Proxy Servers and Upstream
When a client accesses a website, DNS is used to resolve the domain name into the IP address of the corresponding web server. The client then connects directly to that server to request content.
Because domain names are publicly accessible, anyone can reach the web server simply by entering the domain name into a browser. Attackers can take advantage of this, often leveraging compromised devices to target the server directly. To protect against this, the first step is to introduce a proxy—an intermediary server that receives traffic on behalf of the web server and helps shield it from direct access.
With a proxy in place, DNS no longer points to the web server itself, but to the proxy. The proxy then forwards legitimate traffic to the protected server while filtering or mitigating malicious requests.
Proxy Security Requirements
For the proxy to function correctly and provide effective protection, the following conditions must be met:
- Only the proxy knows the web server IP address.
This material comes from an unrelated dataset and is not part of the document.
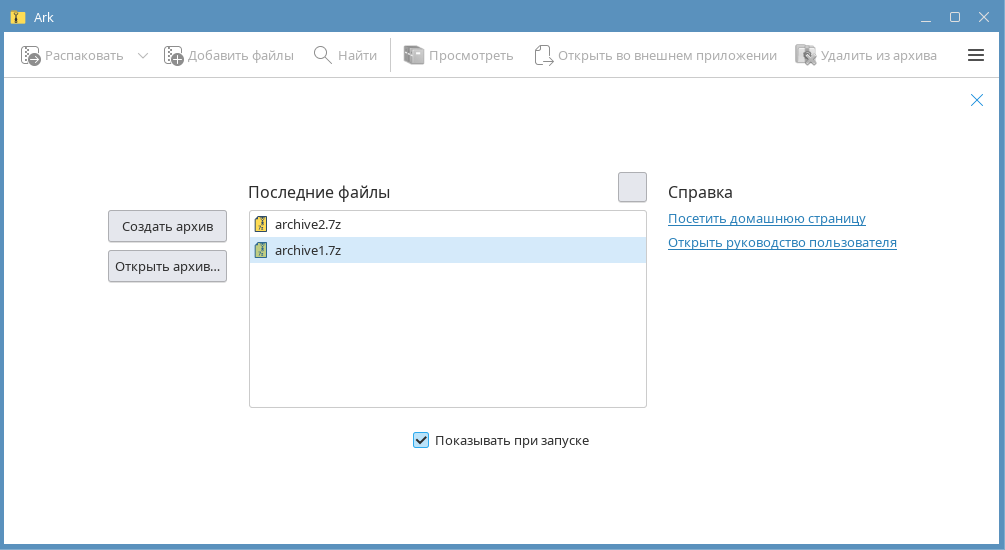1005x550 pixels.
Task: Open the Посетить домашнюю страницу link
Action: pos(766,218)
When setting up WEDOS.protection, DNS records are updated to replace the web server’s IP addresses with the proxy’s IP addresses. This removes the most visible public reference to the origin server.
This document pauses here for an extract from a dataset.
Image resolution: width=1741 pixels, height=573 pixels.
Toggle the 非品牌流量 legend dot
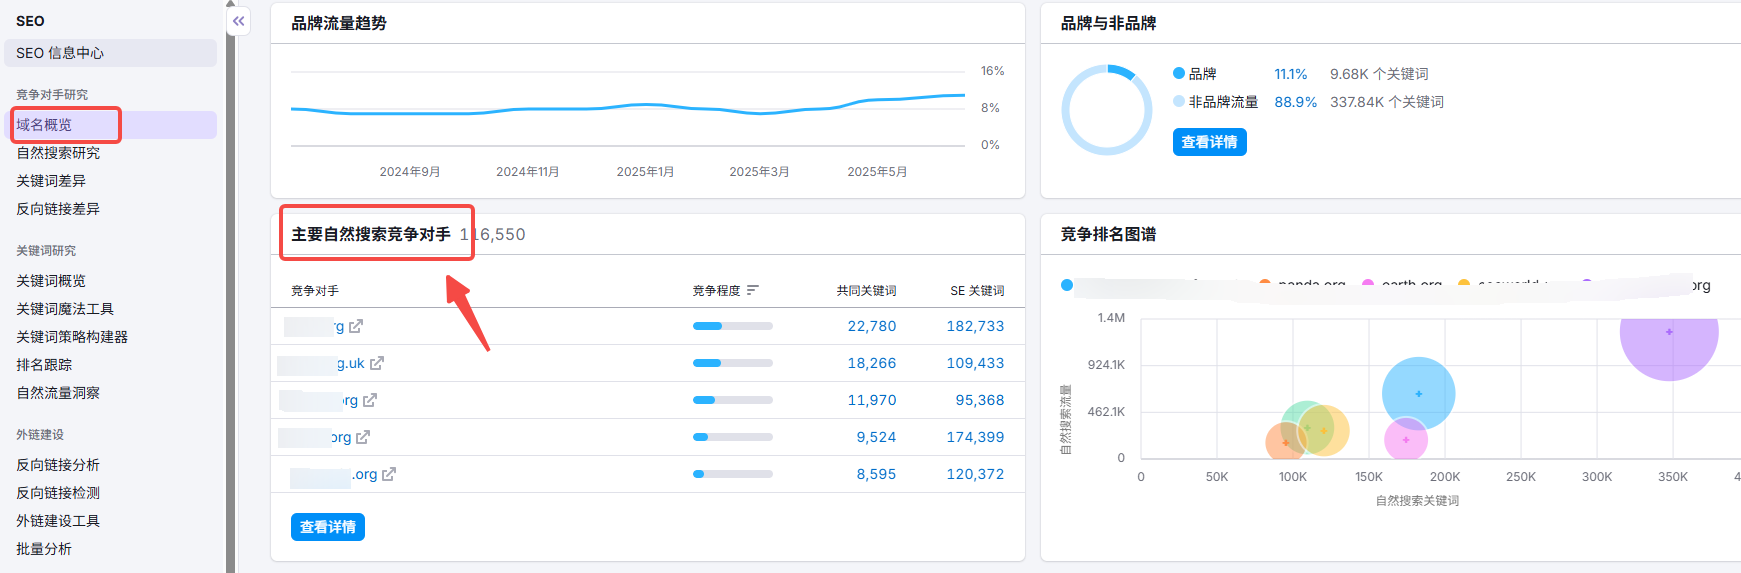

- The web server only accepts traffic from the proxy. The web server should be configured to allow incoming connections only from IP addresses belonging to the Anycast proxy network. This prevents attackers from bypassing the proxy and accessing the server directly.
Upstream Configuration
In WEDOS.protection, the upstream refers to the target web server IP addresses configured on the proxy. During setup, the system performs an automatic check and suggests upstream IPs for the main domain and commonly used subdomains.
- IPv4 and IPv6. For optimal performance and reliability, DNS record types should match the IP versions supported by the web server. Use A records for IPv4 and AAAA records for IPv6. If the web server only supports IPv4, both DNS and upstream configuration should contain only IPv4 addresses.
- Subdomains. By default, WEDOS.protection uses the same upstream configuration for the main domain and its subdomains. Some service plans allow separate upstream IPs for specific subdomains, such as an online store hosted on a different platform than the main website.